RECORDS FOR THIS EXERCISE ->
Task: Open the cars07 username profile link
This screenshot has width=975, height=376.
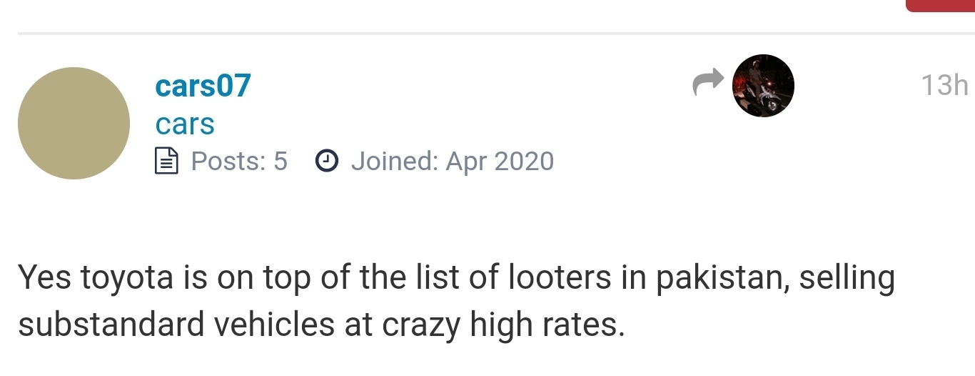Action: [x=203, y=86]
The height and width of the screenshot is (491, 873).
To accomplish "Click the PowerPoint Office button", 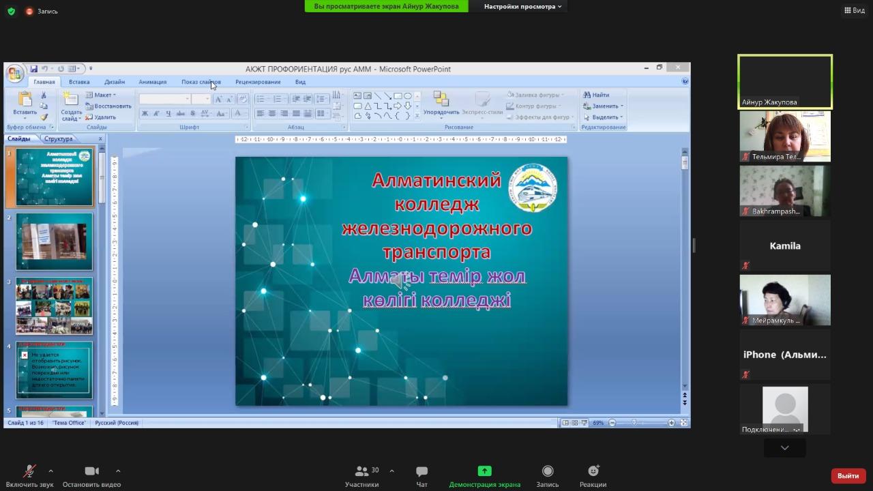I will pos(14,74).
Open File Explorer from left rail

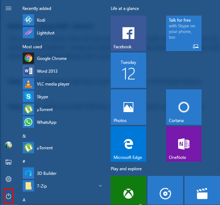point(9,162)
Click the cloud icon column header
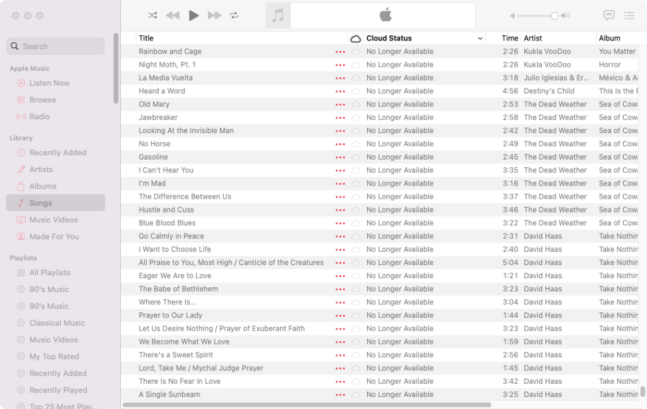Screen dimensions: 647x409 pos(355,39)
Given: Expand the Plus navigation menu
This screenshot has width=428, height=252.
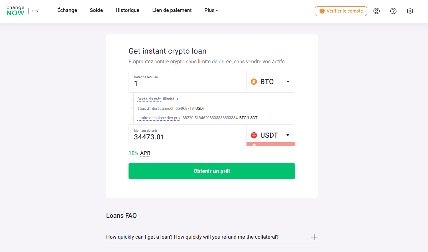Looking at the screenshot, I should pyautogui.click(x=211, y=10).
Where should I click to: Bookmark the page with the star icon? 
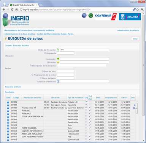pos(138,10)
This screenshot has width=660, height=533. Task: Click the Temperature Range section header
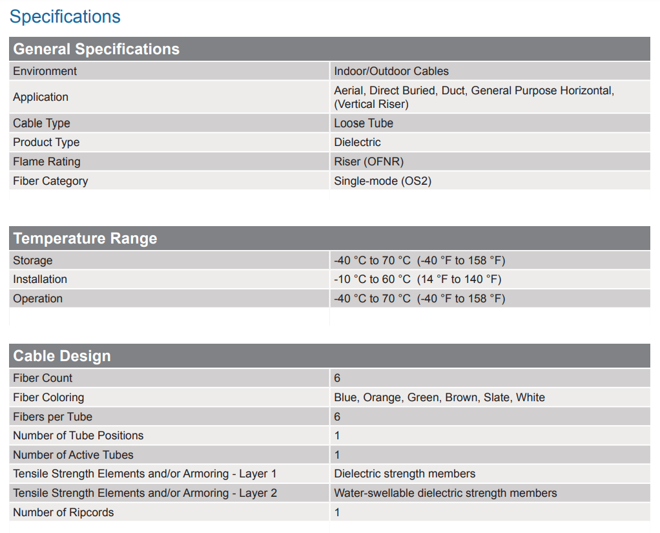85,238
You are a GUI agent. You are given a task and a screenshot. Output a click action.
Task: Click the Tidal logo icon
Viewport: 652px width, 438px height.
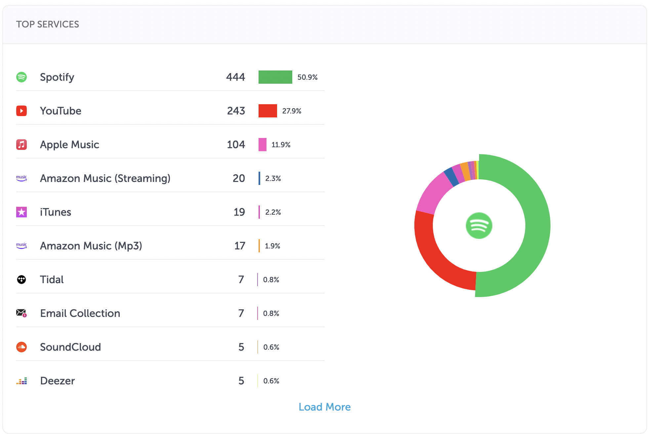coord(21,280)
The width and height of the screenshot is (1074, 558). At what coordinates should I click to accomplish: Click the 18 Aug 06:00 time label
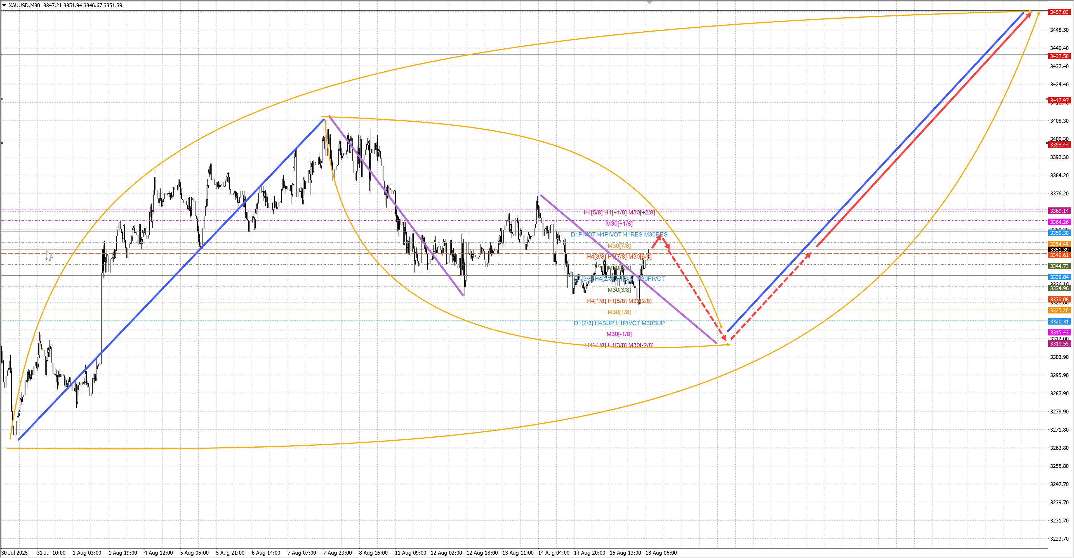coord(661,553)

WHAT IS EXPECTED -> Copy the material above word for word, beginning at the line that contains "Click the cloud icon column header" and continuing through the end of the material. Leave out the pictures.

RESULT OF THIS TASK ->
Click the cloud icon column header
Screen dimensions: 647x409 pos(355,39)
Given: Expand the Plus navigation menu
This screenshot has width=428, height=252.
Looking at the screenshot, I should pyautogui.click(x=211, y=10).
Where should I click to: Bookmark the page with the star icon? 
pos(138,10)
This screenshot has width=660, height=533. Task: Click the Temperature Range section header
85,238
You are a GUI agent. You are given a task and a screenshot. Output a click action.
Task: Click the Tidal logo icon
Viewport: 652px width, 438px height.
coord(21,280)
The width and height of the screenshot is (1074, 558). At what coordinates should I click to accomplish: Click the 18 Aug 06:00 time label
coord(661,553)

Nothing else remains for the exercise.